_AIM OF THE EXERCISE_
Reproduce the listing word for word, from the line containing "Go to the 기업 tab" through the end of the listing, with both ends included. Leave the pictures out of your answer.

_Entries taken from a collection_
◇ ◇ ◇

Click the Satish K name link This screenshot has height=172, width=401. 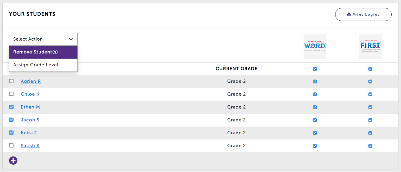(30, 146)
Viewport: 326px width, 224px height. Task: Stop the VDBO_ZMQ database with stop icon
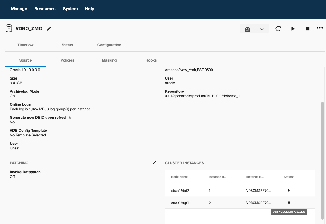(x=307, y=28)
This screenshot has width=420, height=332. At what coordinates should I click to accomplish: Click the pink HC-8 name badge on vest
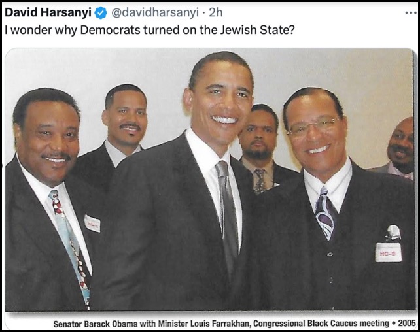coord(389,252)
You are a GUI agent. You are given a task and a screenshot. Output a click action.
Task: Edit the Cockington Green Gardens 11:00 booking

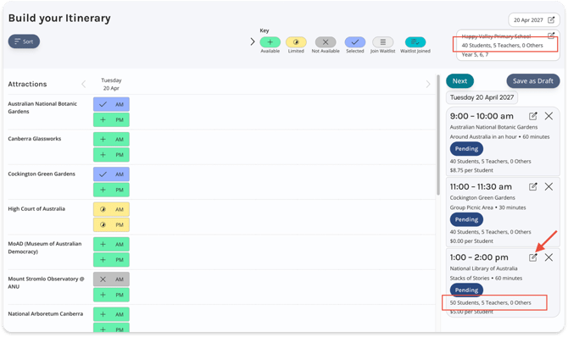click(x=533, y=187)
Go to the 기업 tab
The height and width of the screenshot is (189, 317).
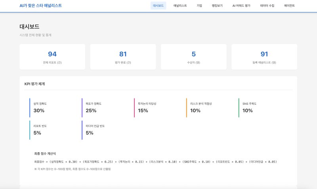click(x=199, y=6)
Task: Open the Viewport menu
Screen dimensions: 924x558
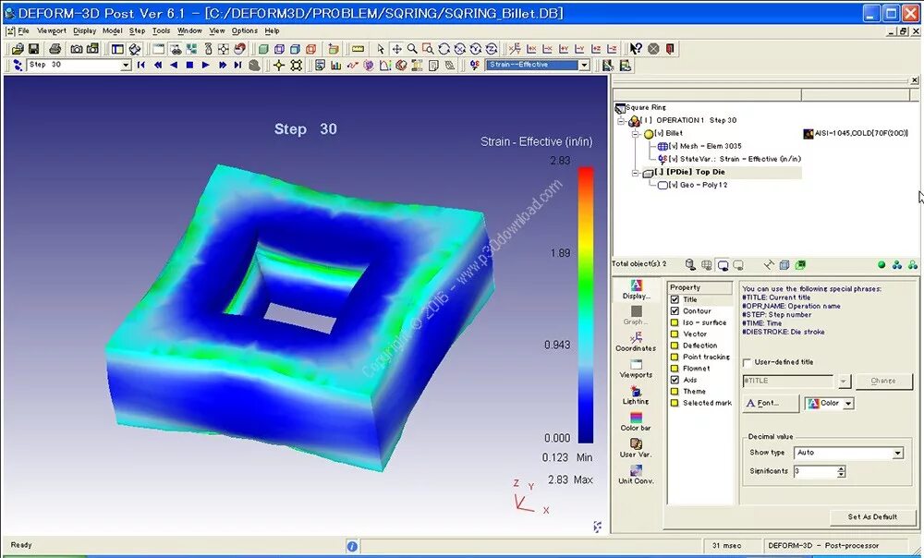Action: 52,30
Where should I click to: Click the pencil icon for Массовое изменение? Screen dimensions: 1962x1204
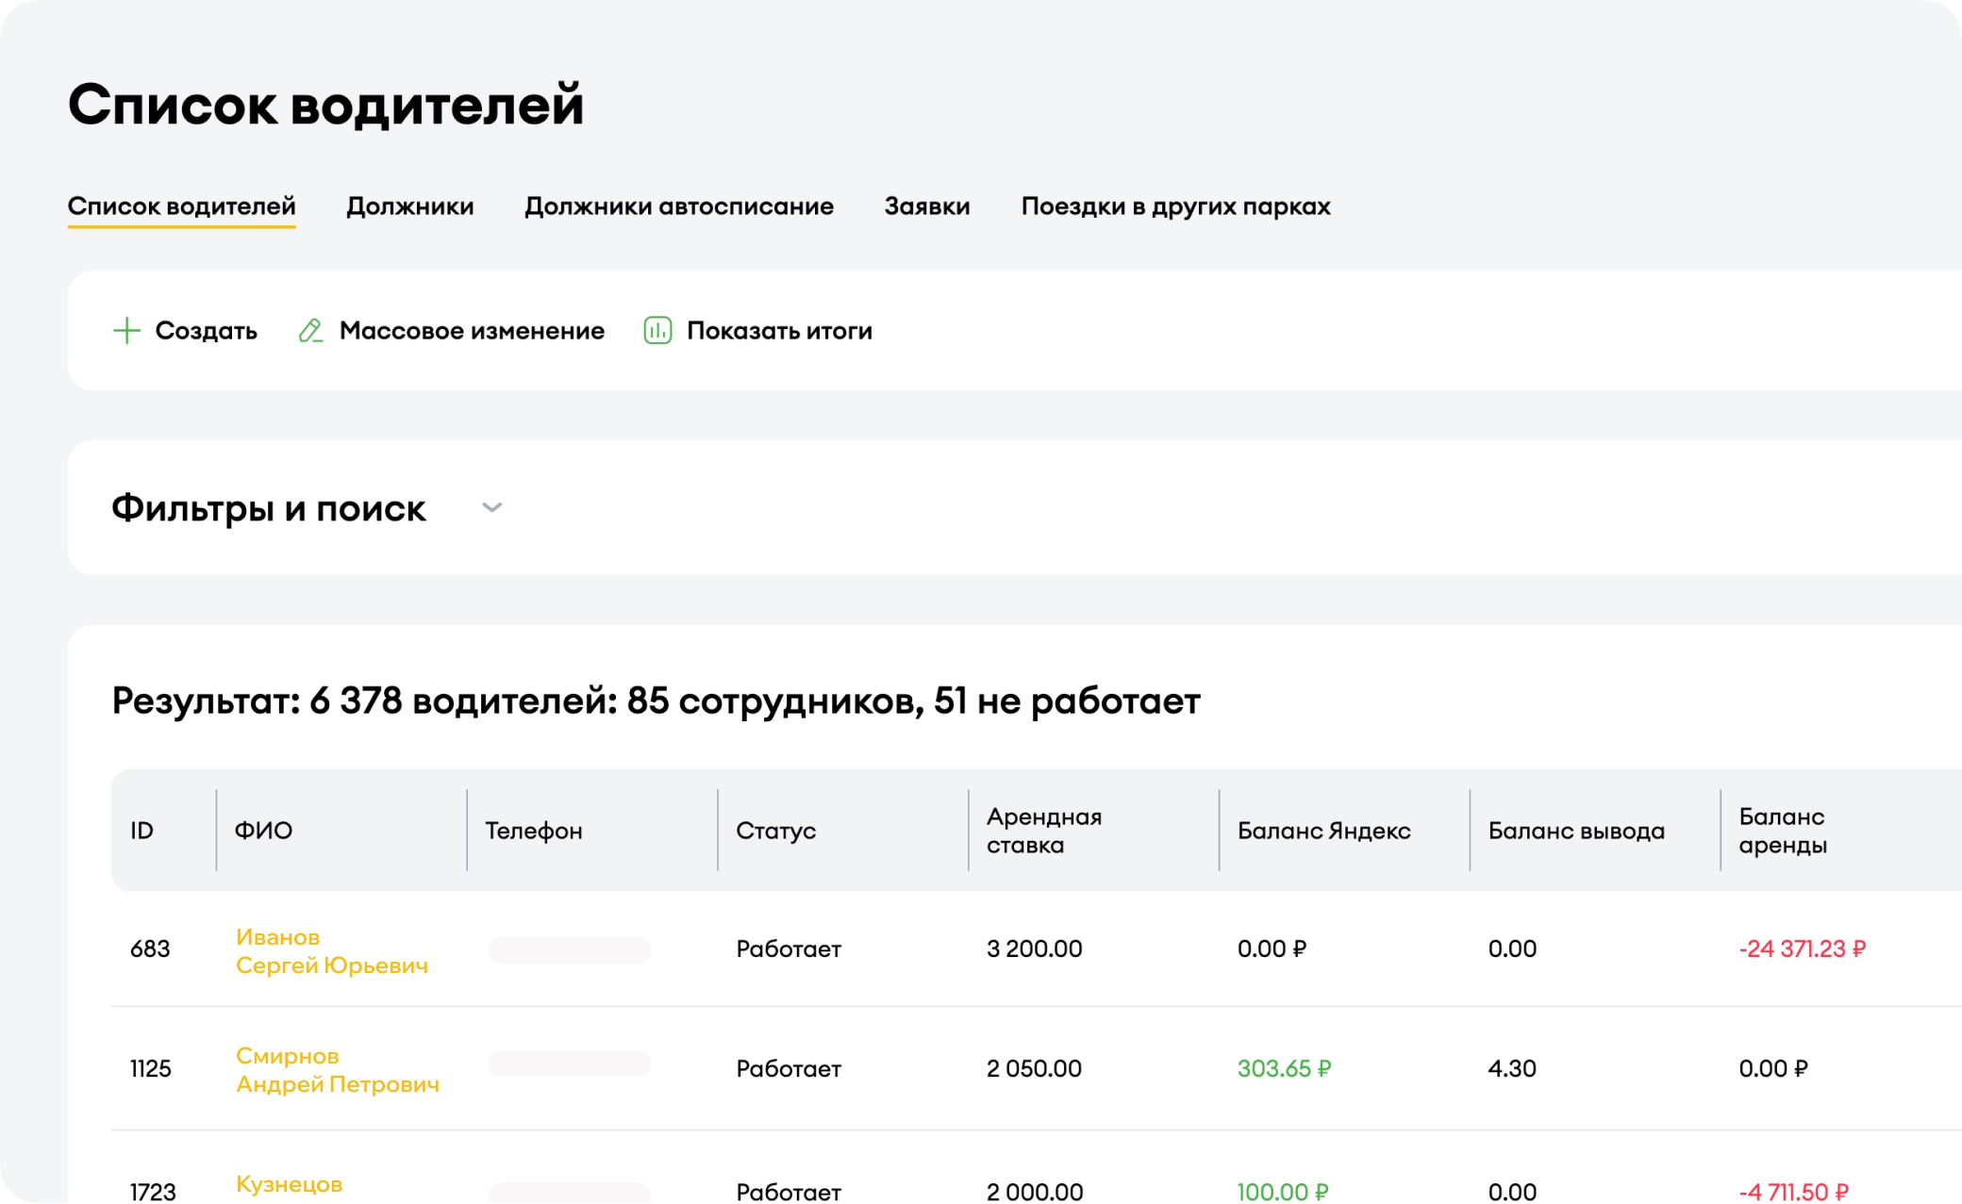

◇ ◇ ◇

_RESULT FOR THIS EXERCISE_
Go to the 기업 tab
The height and width of the screenshot is (189, 317).
click(x=199, y=6)
Task: Open the Viewport menu
Screen dimensions: 924x558
Action: 52,30
Where should I click to: Click the pencil icon for Массовое изменение? Screen dimensions: 1962x1204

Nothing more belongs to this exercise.